=== EXTRACT PROVIDED ===
Luke 12:51-53
What Jesus expects of believers when division occurs.
Travis continues explaining how Jesus said He came not to bring peace, but to cause division. Travis expounds upon this division explaining why this happens and what Jesus expects of believers when division occurs.
Christ Came to Divide, Part 2
Luke 12:51-53
There is nowhere, we find spiritual division to be more painful, more distressing, more perplexing, than when we have to face it in the home. Because the consequence of division between believers and unbelievers is conflict, and who wants conflict in the home? Though it may be painful, though it creates stress and sadness, don’t be alarmed by the conflict, but instead embrace it. Look again at verse 52, “for from now on in one house there will be five divided, three against two and two against three.” Remember that verb translated, will be divided, that’s actually an English gloss, it’s a perfect passive, so it’s more literally translated, they will have been divided.
Again just to remind you the division is not something that will happen in the future. It’s something that is right now. It has been, it’s there whether you see it or not, whether it’s apparent or not, sometimes it’s masked over by a false religious profession. Sometimes it’s masked over by a false profession of Christianity, but the division is there. God knows those who are his. They have the seal of God on them, the Holy Spirit living in them, God can see who’s his and who’s not. He’s not fooled by what’s apparent, by what’s on the outside. God sees not as man sees, man looks on the external appearance, but God looks at the what? The heart. So division is something that’s present now, it’s just maybe hidden. It’s internal, but from now on the internal division that’s already been there now it’s being exposed and revealed, it’s coming out. Which is what Jesus points to with a different verb tense in verse 53, here he says, “They will be divided.” That is future tense.

=== ACTIONS TO TAKE ===
1. Quote the sermon on Luke 12:51-53 from "Christ Came to" to "have been divided.".
2. Extend the sermon on Luke 12:51-53 past its last sentence.
The rows after the sermon on Luke 12:51-53 have no connection to it.

=== DATA PROVIDED ===

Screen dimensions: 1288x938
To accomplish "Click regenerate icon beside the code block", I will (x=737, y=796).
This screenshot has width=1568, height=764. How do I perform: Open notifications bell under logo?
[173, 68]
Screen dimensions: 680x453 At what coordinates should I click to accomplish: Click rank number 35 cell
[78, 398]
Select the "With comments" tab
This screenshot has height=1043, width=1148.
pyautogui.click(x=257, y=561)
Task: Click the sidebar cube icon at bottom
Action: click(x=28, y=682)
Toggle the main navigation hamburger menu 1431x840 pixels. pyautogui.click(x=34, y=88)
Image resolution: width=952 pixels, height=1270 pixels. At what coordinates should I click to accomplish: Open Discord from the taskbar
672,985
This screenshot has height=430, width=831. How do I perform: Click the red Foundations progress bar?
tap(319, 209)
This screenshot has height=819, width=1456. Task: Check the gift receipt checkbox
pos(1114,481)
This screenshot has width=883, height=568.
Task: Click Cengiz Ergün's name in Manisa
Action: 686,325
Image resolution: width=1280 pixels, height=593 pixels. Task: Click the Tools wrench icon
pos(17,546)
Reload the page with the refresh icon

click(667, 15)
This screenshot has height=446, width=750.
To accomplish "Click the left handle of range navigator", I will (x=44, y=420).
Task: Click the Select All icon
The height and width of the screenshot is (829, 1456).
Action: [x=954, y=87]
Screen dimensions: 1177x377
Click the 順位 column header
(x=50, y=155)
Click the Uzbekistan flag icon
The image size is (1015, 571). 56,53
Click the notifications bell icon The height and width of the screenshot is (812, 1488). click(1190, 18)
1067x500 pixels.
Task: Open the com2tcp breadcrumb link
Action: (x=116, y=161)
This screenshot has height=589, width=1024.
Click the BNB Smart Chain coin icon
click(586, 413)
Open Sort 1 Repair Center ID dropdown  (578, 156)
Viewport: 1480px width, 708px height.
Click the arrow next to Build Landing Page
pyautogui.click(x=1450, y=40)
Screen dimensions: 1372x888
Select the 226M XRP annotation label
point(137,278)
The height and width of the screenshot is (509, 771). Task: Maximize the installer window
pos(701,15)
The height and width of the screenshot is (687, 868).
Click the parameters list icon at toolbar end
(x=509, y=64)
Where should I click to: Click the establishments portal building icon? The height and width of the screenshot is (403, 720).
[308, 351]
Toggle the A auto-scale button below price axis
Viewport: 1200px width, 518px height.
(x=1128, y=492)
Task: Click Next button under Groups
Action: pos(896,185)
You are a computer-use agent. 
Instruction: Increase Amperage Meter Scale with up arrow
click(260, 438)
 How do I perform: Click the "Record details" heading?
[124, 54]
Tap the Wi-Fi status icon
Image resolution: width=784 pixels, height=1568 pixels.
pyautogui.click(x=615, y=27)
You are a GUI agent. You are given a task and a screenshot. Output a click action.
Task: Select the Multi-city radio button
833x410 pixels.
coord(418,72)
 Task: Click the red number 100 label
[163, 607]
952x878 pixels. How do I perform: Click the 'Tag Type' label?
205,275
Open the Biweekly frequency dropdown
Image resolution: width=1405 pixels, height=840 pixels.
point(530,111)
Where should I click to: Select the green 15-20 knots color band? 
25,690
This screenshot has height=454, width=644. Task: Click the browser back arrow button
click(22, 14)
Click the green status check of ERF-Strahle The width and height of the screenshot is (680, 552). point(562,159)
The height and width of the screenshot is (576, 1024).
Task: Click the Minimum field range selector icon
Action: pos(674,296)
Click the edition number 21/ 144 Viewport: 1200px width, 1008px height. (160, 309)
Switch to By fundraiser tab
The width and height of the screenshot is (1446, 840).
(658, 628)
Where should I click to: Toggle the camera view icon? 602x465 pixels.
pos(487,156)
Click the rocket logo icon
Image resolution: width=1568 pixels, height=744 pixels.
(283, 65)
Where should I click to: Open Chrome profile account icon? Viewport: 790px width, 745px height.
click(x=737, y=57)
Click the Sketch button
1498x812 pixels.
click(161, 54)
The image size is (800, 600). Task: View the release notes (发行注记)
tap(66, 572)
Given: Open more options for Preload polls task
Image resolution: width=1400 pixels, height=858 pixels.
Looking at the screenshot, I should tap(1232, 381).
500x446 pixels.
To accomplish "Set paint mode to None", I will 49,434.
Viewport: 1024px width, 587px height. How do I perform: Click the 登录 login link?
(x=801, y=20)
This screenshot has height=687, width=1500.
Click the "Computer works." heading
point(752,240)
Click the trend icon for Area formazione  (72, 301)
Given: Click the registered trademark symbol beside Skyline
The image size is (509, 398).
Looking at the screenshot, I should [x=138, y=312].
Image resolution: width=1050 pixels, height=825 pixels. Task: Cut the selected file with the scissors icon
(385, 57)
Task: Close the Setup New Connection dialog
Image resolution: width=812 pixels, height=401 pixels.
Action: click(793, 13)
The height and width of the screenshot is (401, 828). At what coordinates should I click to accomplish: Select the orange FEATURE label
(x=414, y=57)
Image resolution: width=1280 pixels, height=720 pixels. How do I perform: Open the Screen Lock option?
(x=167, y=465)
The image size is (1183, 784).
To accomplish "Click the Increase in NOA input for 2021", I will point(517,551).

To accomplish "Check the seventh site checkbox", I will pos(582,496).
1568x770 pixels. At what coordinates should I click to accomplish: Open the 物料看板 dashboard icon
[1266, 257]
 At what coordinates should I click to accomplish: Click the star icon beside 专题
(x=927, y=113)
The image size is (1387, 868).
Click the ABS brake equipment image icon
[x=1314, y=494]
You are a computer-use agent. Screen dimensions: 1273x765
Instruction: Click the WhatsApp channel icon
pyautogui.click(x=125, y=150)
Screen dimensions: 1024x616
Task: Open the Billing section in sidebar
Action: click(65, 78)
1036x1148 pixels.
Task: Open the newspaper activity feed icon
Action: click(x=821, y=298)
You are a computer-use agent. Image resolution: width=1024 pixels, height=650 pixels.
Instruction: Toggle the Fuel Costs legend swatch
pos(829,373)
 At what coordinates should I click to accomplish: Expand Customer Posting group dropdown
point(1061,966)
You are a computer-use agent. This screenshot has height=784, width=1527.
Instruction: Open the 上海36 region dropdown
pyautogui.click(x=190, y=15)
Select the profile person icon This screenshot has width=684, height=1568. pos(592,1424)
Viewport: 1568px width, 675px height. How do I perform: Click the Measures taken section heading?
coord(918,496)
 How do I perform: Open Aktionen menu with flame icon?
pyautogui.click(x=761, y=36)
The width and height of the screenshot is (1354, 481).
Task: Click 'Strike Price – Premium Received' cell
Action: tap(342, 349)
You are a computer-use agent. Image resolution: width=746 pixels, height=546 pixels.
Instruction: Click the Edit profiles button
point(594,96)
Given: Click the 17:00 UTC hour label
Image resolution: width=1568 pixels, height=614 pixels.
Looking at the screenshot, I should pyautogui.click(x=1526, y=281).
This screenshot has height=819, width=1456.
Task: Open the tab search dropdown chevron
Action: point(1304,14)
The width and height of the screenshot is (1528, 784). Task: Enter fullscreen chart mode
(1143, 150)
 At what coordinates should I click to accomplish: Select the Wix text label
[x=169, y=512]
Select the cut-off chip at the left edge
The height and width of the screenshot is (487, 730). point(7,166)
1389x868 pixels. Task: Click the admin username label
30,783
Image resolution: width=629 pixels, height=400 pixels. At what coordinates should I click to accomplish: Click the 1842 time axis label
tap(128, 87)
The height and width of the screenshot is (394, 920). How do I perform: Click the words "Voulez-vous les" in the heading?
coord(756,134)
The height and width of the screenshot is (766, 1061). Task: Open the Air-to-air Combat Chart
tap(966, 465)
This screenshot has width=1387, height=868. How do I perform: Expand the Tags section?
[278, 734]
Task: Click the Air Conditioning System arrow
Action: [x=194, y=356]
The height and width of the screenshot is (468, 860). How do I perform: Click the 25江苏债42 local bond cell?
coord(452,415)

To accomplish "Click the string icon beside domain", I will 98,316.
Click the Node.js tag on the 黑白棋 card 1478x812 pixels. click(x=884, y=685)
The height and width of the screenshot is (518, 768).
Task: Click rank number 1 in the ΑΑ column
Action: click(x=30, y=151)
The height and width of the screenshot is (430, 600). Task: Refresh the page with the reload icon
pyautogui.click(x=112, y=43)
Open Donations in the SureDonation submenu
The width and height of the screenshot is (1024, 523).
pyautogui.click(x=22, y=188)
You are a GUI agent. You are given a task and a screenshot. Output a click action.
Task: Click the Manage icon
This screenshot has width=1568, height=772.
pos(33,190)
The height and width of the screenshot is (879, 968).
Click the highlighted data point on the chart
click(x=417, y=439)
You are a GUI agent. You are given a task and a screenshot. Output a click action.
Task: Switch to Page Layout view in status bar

=== SET OF ANSWERS ===
1.
Christ Came to Divide, Part 2
Luke 12:51-53
There is nowhere, we find spiritual division to be more painful, more distressing, more perplexing, than when we have to face it in the home. Because the consequence of division between believers and unbelievers is conflict, and who wants conflict in the home? Though it may be painful, though it creates stress and sadness, don’t be alarmed by the conflict, but instead embrace it. Look again at verse 52, “for from now on in one house there will be five divided, three against two and two against three.” Remember that verb translated, will be divided, that’s actually an English gloss, it’s a perfect passive, so it’s more literally translated, they will have been divided.

2.
So the internal reality of division that’s present is being exposed and it will reveal itself in the future, in outward external visible conflicts, conflicts in the home. Jesus notes the lines of division in the home in verse 53:5, people and the conflicts they experience as a result of the division. Look there, “They will be divided, father against son and son against father, mother against daughter and daughter against mother, mother-in-law against her daughter-in-law, and daughter-in-law against mother-in-law.”
The grammar shows us how the existent division results in conflict which is why the ESV and other translations use that word, against. Against father, against son, son against father, mother against daughter, and so on. So we’re grammatically justified here in assigning believing and unbelieving to one of the two parties in each of these scenarios and that’s just gonna help us clarify them.
So, first there will be a conflict between the men in the home, and then the women in the home. So he talks about the conflict between the men in the home first. There’s a conflict between the believing father and his unbelieving son on the one hand, and conflict between the believing son and the unbelieving father on the other hand. It’s not too hard to imagine the details especially if you’ve lived through this in your own home.
When a believing father sees his unbelieving son make unbelieving decisions, the way he handles his life, his wife, his family, his work, when he sees his unbelieving son being an unbeliever, pursuing life in an unwise or an ungodly way, you know what the tension in the home increases. Why, because unbelieving priorities and believing priorities do not mix. It’s like oil and water. And an unbelieving lifestyle coming in to a believing home creates chaos. The father is responsible to provide oversight, lead his home, make decisions informed by his faith, matters of righteousness weigh on his mind, govern his decisions, they restrict the desires of an unbelieving son, hinder sinful or unwise ambitions, and he acts out. It’s difficult.
On the other hand, if you have a believing son with an unbelieving father, he feels the tension of honoring his father and honoring his God. The father’s expectations in particular can have an extremely strong hold on the consciences of children, even grown children. Boys and girls, young men, young women, and all too often doing what the father wants, an unbelieving father, doing what he wants is framed as a matter of honor or dishonor, respect or disrespect.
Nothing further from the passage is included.